## What this task involves
Every line of the listing should be repeated exactly.

## Supplied data
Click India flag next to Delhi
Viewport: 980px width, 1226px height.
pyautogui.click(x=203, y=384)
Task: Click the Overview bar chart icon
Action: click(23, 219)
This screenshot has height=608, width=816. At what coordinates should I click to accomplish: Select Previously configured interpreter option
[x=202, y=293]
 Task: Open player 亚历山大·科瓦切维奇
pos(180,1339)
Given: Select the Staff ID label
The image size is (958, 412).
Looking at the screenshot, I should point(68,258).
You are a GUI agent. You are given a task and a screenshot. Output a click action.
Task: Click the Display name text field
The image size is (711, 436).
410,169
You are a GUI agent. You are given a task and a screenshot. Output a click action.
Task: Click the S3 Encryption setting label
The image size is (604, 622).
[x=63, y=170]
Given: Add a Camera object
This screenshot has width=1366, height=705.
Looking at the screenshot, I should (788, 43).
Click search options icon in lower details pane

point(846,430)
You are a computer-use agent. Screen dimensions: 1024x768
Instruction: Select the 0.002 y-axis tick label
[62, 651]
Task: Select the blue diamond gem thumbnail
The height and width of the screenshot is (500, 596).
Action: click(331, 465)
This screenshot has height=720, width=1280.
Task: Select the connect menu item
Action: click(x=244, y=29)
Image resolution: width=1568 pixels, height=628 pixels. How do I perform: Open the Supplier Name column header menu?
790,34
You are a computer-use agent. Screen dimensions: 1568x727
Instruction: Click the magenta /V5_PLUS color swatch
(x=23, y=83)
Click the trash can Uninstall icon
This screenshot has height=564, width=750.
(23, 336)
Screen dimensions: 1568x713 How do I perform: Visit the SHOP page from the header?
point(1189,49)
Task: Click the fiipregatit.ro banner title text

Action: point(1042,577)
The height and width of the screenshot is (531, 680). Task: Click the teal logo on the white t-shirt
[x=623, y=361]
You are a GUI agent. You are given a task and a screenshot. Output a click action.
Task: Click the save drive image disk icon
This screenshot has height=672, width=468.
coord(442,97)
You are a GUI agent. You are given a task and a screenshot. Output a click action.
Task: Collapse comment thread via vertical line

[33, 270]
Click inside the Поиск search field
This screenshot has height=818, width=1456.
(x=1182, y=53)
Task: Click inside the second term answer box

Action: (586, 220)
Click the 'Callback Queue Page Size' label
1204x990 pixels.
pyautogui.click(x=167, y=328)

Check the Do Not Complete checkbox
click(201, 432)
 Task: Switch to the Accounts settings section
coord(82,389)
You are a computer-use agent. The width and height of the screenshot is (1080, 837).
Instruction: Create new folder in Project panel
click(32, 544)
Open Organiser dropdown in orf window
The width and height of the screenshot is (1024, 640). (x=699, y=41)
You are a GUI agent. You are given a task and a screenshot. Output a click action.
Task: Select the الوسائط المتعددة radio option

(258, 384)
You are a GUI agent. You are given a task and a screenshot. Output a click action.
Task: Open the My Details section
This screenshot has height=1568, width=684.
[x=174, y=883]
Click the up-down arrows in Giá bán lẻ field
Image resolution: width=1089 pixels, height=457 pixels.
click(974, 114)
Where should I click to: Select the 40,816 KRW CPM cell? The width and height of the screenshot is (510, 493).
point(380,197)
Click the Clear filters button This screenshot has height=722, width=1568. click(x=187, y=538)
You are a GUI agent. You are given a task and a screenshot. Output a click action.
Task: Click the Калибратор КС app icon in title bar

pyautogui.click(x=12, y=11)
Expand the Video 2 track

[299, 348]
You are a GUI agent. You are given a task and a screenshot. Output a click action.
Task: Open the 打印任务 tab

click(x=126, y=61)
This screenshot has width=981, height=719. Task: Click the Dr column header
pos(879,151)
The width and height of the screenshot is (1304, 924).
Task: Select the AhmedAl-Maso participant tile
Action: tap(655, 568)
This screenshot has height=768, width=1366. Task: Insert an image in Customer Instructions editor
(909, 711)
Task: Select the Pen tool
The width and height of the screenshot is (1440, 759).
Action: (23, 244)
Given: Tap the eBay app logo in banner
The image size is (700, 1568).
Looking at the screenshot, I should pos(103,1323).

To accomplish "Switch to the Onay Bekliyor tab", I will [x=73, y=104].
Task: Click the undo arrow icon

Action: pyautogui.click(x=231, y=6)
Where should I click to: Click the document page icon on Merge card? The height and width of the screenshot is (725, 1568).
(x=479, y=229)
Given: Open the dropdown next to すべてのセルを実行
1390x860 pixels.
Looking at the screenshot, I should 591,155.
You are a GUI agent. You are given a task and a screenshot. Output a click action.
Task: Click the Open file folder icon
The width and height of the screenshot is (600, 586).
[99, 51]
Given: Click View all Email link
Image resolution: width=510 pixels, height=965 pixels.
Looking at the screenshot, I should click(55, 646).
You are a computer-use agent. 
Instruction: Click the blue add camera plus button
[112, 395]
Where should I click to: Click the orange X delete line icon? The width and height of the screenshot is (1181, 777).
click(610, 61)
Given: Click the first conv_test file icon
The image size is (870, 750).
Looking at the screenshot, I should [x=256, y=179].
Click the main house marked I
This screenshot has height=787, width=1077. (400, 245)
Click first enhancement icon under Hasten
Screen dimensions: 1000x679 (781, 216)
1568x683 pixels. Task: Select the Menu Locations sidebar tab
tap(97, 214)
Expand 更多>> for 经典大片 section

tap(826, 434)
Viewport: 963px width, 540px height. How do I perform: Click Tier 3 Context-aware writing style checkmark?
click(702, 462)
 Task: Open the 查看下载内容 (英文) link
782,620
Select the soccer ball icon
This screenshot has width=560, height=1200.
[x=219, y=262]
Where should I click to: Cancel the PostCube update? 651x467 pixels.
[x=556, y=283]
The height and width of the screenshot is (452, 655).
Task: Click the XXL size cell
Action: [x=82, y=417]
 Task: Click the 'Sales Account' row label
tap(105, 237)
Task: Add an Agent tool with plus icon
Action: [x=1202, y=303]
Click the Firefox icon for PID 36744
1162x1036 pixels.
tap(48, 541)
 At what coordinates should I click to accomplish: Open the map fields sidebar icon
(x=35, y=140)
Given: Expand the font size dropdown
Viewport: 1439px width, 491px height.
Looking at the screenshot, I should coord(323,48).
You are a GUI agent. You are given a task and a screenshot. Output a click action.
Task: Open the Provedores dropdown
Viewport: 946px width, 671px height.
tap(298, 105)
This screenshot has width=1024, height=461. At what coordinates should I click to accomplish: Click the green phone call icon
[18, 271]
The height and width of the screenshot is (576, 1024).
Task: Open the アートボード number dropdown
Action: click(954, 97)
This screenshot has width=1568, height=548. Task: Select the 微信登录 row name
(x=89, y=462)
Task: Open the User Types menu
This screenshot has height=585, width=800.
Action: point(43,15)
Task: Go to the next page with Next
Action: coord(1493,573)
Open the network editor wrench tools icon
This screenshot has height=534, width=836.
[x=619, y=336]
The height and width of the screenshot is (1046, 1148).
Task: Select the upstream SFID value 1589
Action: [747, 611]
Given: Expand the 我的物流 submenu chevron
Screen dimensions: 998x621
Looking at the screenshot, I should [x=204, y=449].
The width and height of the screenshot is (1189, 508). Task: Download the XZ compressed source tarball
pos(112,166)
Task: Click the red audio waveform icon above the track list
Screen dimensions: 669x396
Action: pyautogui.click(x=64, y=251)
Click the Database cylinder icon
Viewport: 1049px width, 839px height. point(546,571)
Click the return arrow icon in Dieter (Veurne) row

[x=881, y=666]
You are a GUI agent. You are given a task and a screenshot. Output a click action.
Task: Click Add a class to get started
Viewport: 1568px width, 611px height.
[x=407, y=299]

## Your solution
Click India flag next to Delhi
Viewport: 980px width, 1226px height.
pyautogui.click(x=203, y=384)
Task: Click the Overview bar chart icon
Action: click(23, 219)
This screenshot has height=608, width=816. At what coordinates should I click to accomplish: Select Previously configured interpreter option
[x=202, y=293]
 Task: Open player 亚历山大·科瓦切维奇
pos(180,1339)
Given: Select the Staff ID label
The image size is (958, 412).
Looking at the screenshot, I should point(68,258).
You are a GUI agent. You are given a task and a screenshot. Output a click action.
Task: Click the Display name text field
The image size is (711, 436).
410,169
You are a GUI agent. You are given a task and a screenshot. Output a click action.
Task: Click the S3 Encryption setting label
The image size is (604, 622).
[x=63, y=170]
Given: Add a Camera object
This screenshot has width=1366, height=705.
Looking at the screenshot, I should (788, 43).
Click search options icon in lower details pane

point(846,430)
You are a computer-use agent. Screen dimensions: 1024x768
Instruction: Select the 0.002 y-axis tick label
[62, 651]
Task: Select the blue diamond gem thumbnail
The height and width of the screenshot is (500, 596).
Action: click(331, 465)
This screenshot has height=720, width=1280.
Task: Select the connect menu item
Action: click(x=244, y=29)
Image resolution: width=1568 pixels, height=628 pixels. How do I perform: Open the Supplier Name column header menu?
790,34
You are a computer-use agent. Screen dimensions: 1568x727
Instruction: Click the magenta /V5_PLUS color swatch
(x=23, y=83)
Click the trash can Uninstall icon
This screenshot has height=564, width=750.
(23, 336)
Screen dimensions: 1568x713 How do I perform: Visit the SHOP page from the header?
point(1189,49)
Task: Click the fiipregatit.ro banner title text

Action: point(1042,577)
The height and width of the screenshot is (531, 680). Task: Click the teal logo on the white t-shirt
[x=623, y=361]
You are a GUI agent. You are given a task and a screenshot. Output a click action.
Task: Click the save drive image disk icon
This screenshot has height=672, width=468.
coord(442,97)
You are a GUI agent. You are given a task and a screenshot. Output a click action.
Task: Collapse comment thread via vertical line

[33, 270]
Click inside the Поиск search field
This screenshot has height=818, width=1456.
(x=1182, y=53)
Task: Click inside the second term answer box

Action: (586, 220)
Click the 'Callback Queue Page Size' label
1204x990 pixels.
pyautogui.click(x=167, y=328)

Check the Do Not Complete checkbox
click(201, 432)
 Task: Switch to the Accounts settings section
coord(82,389)
You are a computer-use agent. The width and height of the screenshot is (1080, 837).
Instruction: Create new folder in Project panel
click(32, 544)
Open Organiser dropdown in orf window
The width and height of the screenshot is (1024, 640). (x=699, y=41)
You are a GUI agent. You are given a task and a screenshot. Output a click action.
Task: Select the الوسائط المتعددة radio option

(258, 384)
You are a GUI agent. You are given a task and a screenshot. Output a click action.
Task: Open the My Details section
This screenshot has height=1568, width=684.
[x=174, y=883]
Click the up-down arrows in Giá bán lẻ field
Image resolution: width=1089 pixels, height=457 pixels.
click(974, 114)
Where should I click to: Select the 40,816 KRW CPM cell? The width and height of the screenshot is (510, 493).
point(380,197)
Click the Clear filters button This screenshot has height=722, width=1568. click(x=187, y=538)
You are a GUI agent. You are given a task and a screenshot. Output a click action.
Task: Click the Калибратор КС app icon in title bar

pyautogui.click(x=12, y=11)
Expand the Video 2 track

[299, 348]
You are a GUI agent. You are given a task and a screenshot. Output a click action.
Task: Open the 打印任务 tab

click(x=126, y=61)
This screenshot has width=981, height=719. Task: Click the Dr column header
pos(879,151)
The width and height of the screenshot is (1304, 924).
Task: Select the AhmedAl-Maso participant tile
Action: tap(655, 568)
This screenshot has height=768, width=1366. Task: Insert an image in Customer Instructions editor
(909, 711)
Task: Select the Pen tool
The width and height of the screenshot is (1440, 759).
Action: (23, 244)
Given: Tap the eBay app logo in banner
The image size is (700, 1568).
Looking at the screenshot, I should pos(103,1323).

To accomplish "Switch to the Onay Bekliyor tab", I will [x=73, y=104].
Task: Click the undo arrow icon

Action: pyautogui.click(x=231, y=6)
Where should I click to: Click the document page icon on Merge card? The height and width of the screenshot is (725, 1568).
(x=479, y=229)
Given: Open the dropdown next to すべてのセルを実行
1390x860 pixels.
Looking at the screenshot, I should 591,155.
You are a GUI agent. You are given a task and a screenshot. Output a click action.
Task: Click the Open file folder icon
The width and height of the screenshot is (600, 586).
[99, 51]
Given: Click View all Email link
Image resolution: width=510 pixels, height=965 pixels.
Looking at the screenshot, I should click(55, 646).
You are a computer-use agent. 
Instruction: Click the blue add camera plus button
[112, 395]
Where should I click to: Click the orange X delete line icon? The width and height of the screenshot is (1181, 777).
click(610, 61)
Given: Click the first conv_test file icon
The image size is (870, 750).
Looking at the screenshot, I should [x=256, y=179].
Click the main house marked I
This screenshot has height=787, width=1077. (400, 245)
Click first enhancement icon under Hasten
Screen dimensions: 1000x679 (781, 216)
1568x683 pixels. Task: Select the Menu Locations sidebar tab
tap(97, 214)
Expand 更多>> for 经典大片 section

tap(826, 434)
Viewport: 963px width, 540px height. How do I perform: Click Tier 3 Context-aware writing style checkmark?
click(702, 462)
 Task: Open the 查看下载内容 (英文) link
782,620
Select the soccer ball icon
This screenshot has width=560, height=1200.
[x=219, y=262]
Where should I click to: Cancel the PostCube update? 651x467 pixels.
[x=556, y=283]
The height and width of the screenshot is (452, 655).
Task: Click the XXL size cell
Action: [x=82, y=417]
 Task: Click the 'Sales Account' row label
tap(105, 237)
Task: Add an Agent tool with plus icon
Action: [x=1202, y=303]
Click the Firefox icon for PID 36744
1162x1036 pixels.
tap(48, 541)
 At what coordinates should I click to accomplish: Open the map fields sidebar icon
(x=35, y=140)
Given: Expand the font size dropdown
Viewport: 1439px width, 491px height.
Looking at the screenshot, I should coord(323,48).
You are a GUI agent. You are given a task and a screenshot. Output a click action.
Task: Open the Provedores dropdown
Viewport: 946px width, 671px height.
tap(298, 105)
This screenshot has width=1024, height=461. At what coordinates should I click to accomplish: Click the green phone call icon
[18, 271]
The height and width of the screenshot is (576, 1024).
Task: Open the アートボード number dropdown
Action: click(954, 97)
This screenshot has width=1568, height=548. Task: Select the 微信登录 row name
(x=89, y=462)
Task: Open the User Types menu
This screenshot has height=585, width=800.
Action: point(43,15)
Task: Go to the next page with Next
Action: coord(1493,573)
Open the network editor wrench tools icon
This screenshot has height=534, width=836.
[x=619, y=336]
The height and width of the screenshot is (1046, 1148).
Task: Select the upstream SFID value 1589
Action: [747, 611]
Given: Expand the 我的物流 submenu chevron
Screen dimensions: 998x621
Looking at the screenshot, I should [x=204, y=449].
The width and height of the screenshot is (1189, 508). Task: Download the XZ compressed source tarball
pos(112,166)
Task: Click the red audio waveform icon above the track list
Screen dimensions: 669x396
Action: pyautogui.click(x=64, y=251)
Click the Database cylinder icon
Viewport: 1049px width, 839px height. point(546,571)
Click the return arrow icon in Dieter (Veurne) row

[x=881, y=666]
You are a GUI agent. You are given a task and a screenshot. Output a click action.
Task: Click Add a class to get started
Viewport: 1568px width, 611px height.
[x=407, y=299]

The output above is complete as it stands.